[WHAT IS ASKED]: Repeat everything from the line containing "Click the Sign in securely button" down to the line containing "pyautogui.click(x=1296, y=617)", both included, and leave the pictures out of your answer.

[DATA SUPPLIED]:

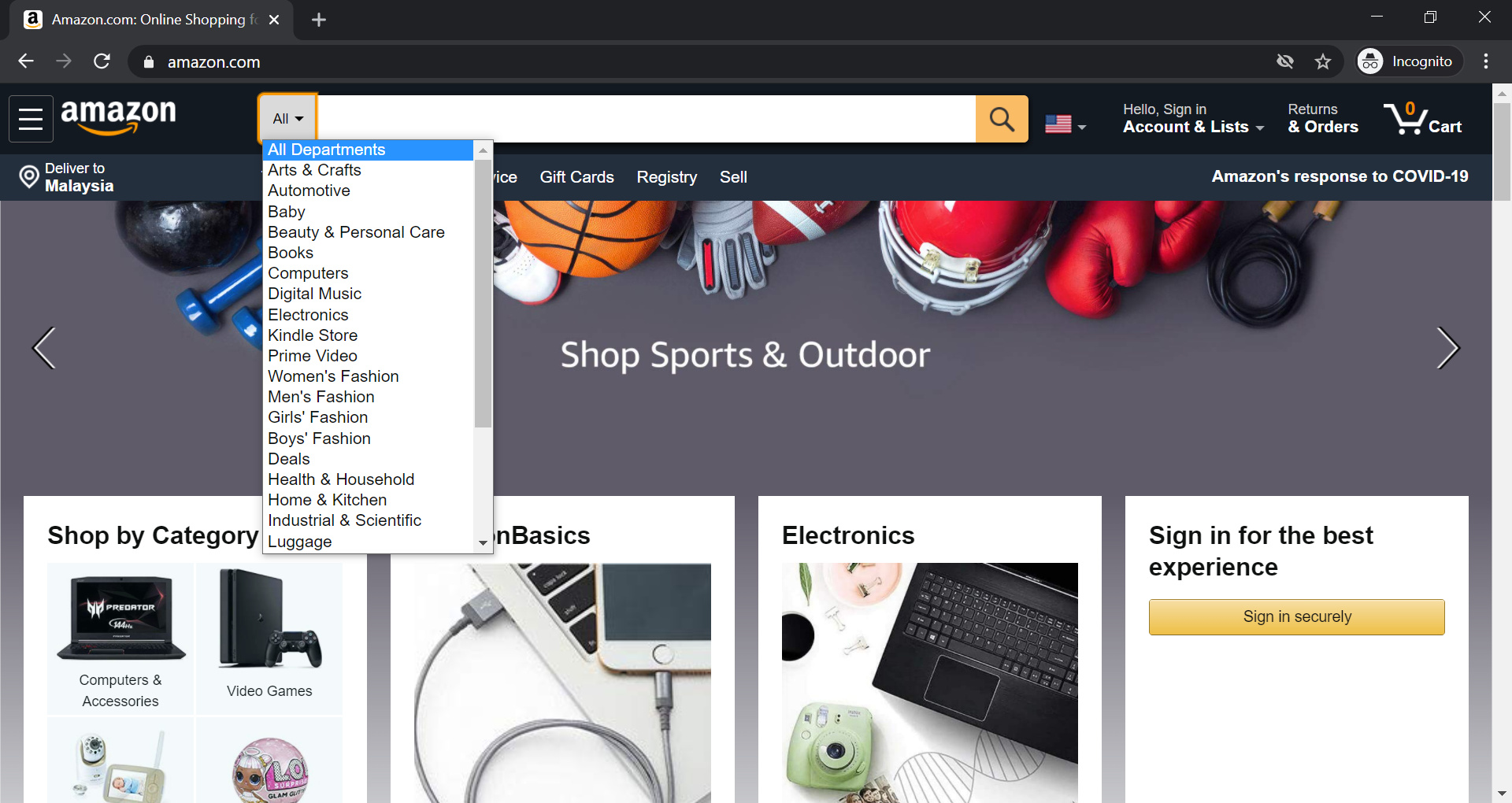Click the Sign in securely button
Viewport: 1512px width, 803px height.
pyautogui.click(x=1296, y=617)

--

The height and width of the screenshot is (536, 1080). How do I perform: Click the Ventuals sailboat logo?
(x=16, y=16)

[PROBLEM SOLUTION]:
Click the Sign in securely button
Viewport: 1512px width, 803px height.
pyautogui.click(x=1296, y=617)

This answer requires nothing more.